The kids got cones, and Owen paid. All in all, from entering the line to getting the cones, it took twenty-five minutes. He still hadn’t heard anything from Michael, which he noted with a guilty sense of relief.

“Come on,” he said. “Let’s eat while we walk.”

The kids didn’t object, so they picked their way slowly through the crowd toward the food vendors. Owen’s phone dinged with a new message. It was Hannah.

Hey, we’re swamped. I’m sorry, but I’m going to be a few minutes late.

He paused to type back, No problem.

Thanks Owen, she wrote. Then, in a new chat bubble, See you soon.

The kids took a few steps until they realized he wasn’t with them anymore. They turned and found him on his phone.

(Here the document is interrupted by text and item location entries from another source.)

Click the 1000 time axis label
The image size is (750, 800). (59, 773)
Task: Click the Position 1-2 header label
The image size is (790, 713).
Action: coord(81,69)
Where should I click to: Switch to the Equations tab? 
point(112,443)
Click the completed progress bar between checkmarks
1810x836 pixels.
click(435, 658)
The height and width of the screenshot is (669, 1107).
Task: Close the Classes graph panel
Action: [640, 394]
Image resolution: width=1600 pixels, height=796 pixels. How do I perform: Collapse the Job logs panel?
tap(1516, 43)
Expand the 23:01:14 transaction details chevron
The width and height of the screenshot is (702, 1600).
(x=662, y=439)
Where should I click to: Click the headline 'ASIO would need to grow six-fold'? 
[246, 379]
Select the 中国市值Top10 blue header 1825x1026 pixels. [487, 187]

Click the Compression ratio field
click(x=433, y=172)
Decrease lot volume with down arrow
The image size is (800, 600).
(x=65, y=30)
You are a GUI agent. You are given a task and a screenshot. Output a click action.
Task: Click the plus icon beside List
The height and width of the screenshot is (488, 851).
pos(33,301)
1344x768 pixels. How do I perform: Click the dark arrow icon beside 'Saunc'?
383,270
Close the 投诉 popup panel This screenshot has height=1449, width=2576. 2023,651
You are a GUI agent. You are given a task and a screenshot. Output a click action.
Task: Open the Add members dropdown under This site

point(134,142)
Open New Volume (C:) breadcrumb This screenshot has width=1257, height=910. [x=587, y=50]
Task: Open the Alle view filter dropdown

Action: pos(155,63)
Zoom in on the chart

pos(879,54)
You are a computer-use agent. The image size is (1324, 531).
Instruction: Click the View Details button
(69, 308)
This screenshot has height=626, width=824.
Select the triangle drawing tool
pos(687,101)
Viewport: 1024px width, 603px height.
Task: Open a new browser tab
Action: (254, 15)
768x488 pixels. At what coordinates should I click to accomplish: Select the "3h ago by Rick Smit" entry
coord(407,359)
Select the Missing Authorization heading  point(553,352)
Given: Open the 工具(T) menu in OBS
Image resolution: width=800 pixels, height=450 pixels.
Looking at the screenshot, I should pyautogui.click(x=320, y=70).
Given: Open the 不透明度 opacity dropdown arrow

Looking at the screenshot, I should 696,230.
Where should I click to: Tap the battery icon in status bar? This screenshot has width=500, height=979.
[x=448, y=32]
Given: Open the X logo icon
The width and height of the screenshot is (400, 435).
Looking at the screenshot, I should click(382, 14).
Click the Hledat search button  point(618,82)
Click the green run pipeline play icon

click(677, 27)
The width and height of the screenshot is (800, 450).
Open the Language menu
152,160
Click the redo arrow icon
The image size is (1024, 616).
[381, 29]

“Is that Hannah?” Maisie asked.

Owen frowned. “What?”

Daniel glanced away from a large drip running down the side of his cone to survey Owen. “It is,” he said matter-of-factly.

Owen didn’t know how either of the kids had arrived at that conclusion, and he didn’t inquire. “She’s going to be a few minutes late,” he said. “They’ve got a lot of customers.”

“That’s okay,” Maisie said. “I want to finish my ice cream anyway.”

“We can figure out what we want to eat.”

They took their time, strolling lazily along the busy streets, making their way through the bustling crowd. Some people passed burdened with bags as Owen was, and others with exhausted kids in their arms. Some held coffee cups or carried festival food. But no one seemed empty-handed.

He watched the faces as they passed: eager, weary, annoyed, excited. They spanned the range of human emotion, from the overtired parents to their overeager children. Some took slow, careful steps and others walked with a skip.

So many people. So many emotions.

Owen felt in a way separate from this great body of humanity, from their joys and sorrows, their excitement or annoyance – from all of it. Even in the heart of the crowd, he felt like an observer on the outskirts rather than a participant.

It wasn’t a new feeling, or a strange one. It was just how he processed the world. There might have been a neurological explanation or component. A several-hundred-dollars-an-hour psychiatrist probably would have found a psychological explanation stemming from childhood trauma or PTSD or whatever.

But he wasn’t a psychiatrist or a neurologist. He didn’t know the physiological or psychological reason. What he did know was that crowds exacerbated the sense of distance, of otherness, he assigned himself.

The more people around him, the more alone he felt.

Maisie slipped her hand into his – an awkward gesture, since he had multiple bags. But he’d slipped the handles over his wrist so he could check his phone periodically, so his hand was free.

“I’m sorry I was mad at you, Uncle Owen.”

“It’s okay, Mais.”

They walked in silence for a long moment. Then Maisie said, “I miss Dad.”

“I miss him too,” Owen said.

Daniel nodded. “Me too.”

“Mom says we’ll see him again, in heaven. Is that true?”

Owen thought about his own life, and his mom and dad and brother – all dead.